For Immediate Release: Thursday, February 10, 2011
Contact: Phoebe Silag or Karen Conner, email@example.com 202-775-8810
A new Economic Policy Institute study released this week finds that full-time state and local government employees in Indiana are undercompensated by 7.5%,when compared to otherwise similar private-sector workers. By using a comprehensive database that is updated monthly by the U.S. Census Bureau and Bureau of Labor Statistics, the study provides an accurate comparison of public- and private-sector compensation in Indiana.
The analysis, Are Indiana Public Employees Over-compensated? by Labor and Employment Relations Professor Jeffrey Keefe of Rutgers University, controls for education, experience, hours of work, organizational size, gender, race, ethnicity, experience, citizenship and disability. The study uses data collected primarily from the National Compensation Survey, and in accordance with standard survey practice, focuses on year-round, full-time public and private-sector employees.
Major findings of the study include:
· On an annual basis, full-time state and local employees and school employees are under-compensated by 7.5% in Indiana, in comparison to otherwise similar private-sector workers. When comparisons are made for differences in annual hours worked, the gap remains, albeit at a smaller percentage of 5.9%.
· Indiana public-sector workers are more highly educated than private-sector workers; 49% of full-time Indiana public-sector workers hold at least a four-year college degree, compared to 24% of full-time private-sector workers.
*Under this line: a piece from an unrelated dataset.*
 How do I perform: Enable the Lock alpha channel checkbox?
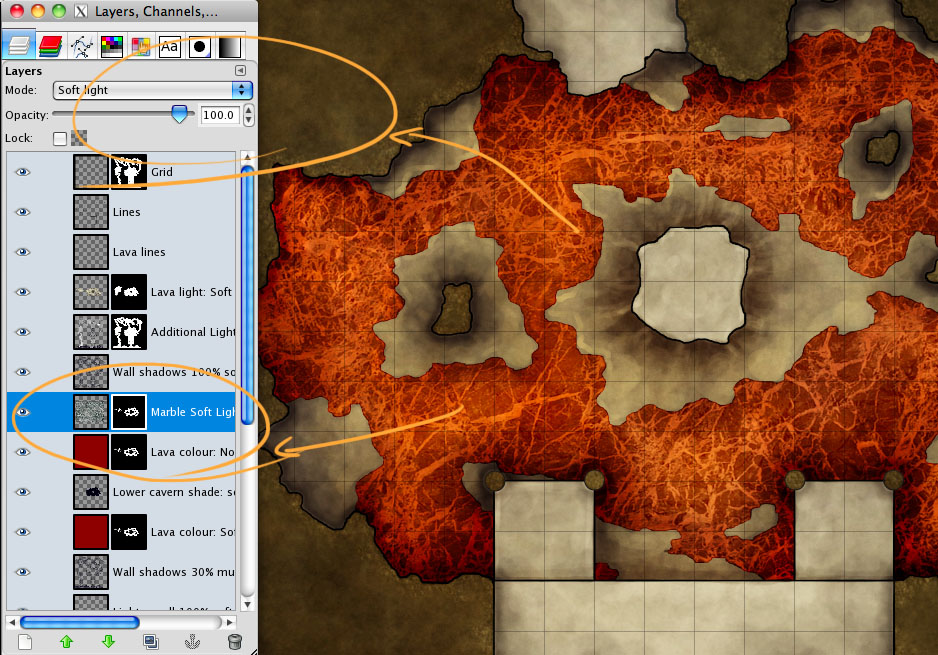pos(60,138)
· College-educated public-sector workers earn considerably less than private-sector employees. On the other hand, the roughly 1% of public-sector workers without high school diplomas tend to earn more than their peers in the private sector because the public sector sets a floor on earnings.
· In addition to having higher education levels, compared to Indiana private-sector employees, Indiana state and local government employees on average are more experienced (24.1 years compared to 21.6 years).
The study makes clear that public employees—like every other American worker—have in fact been victims of the worst recession since the Great Depression. In fact, severe financial problems as a result of the Great Recession have forced state, county and municipal elected officials across the country to make massive cuts in spending. As a result, tens of thousands of public-sector employees have been laid off and thousands more have been subject to forced furloughs, pay freezes and cuts in benefits.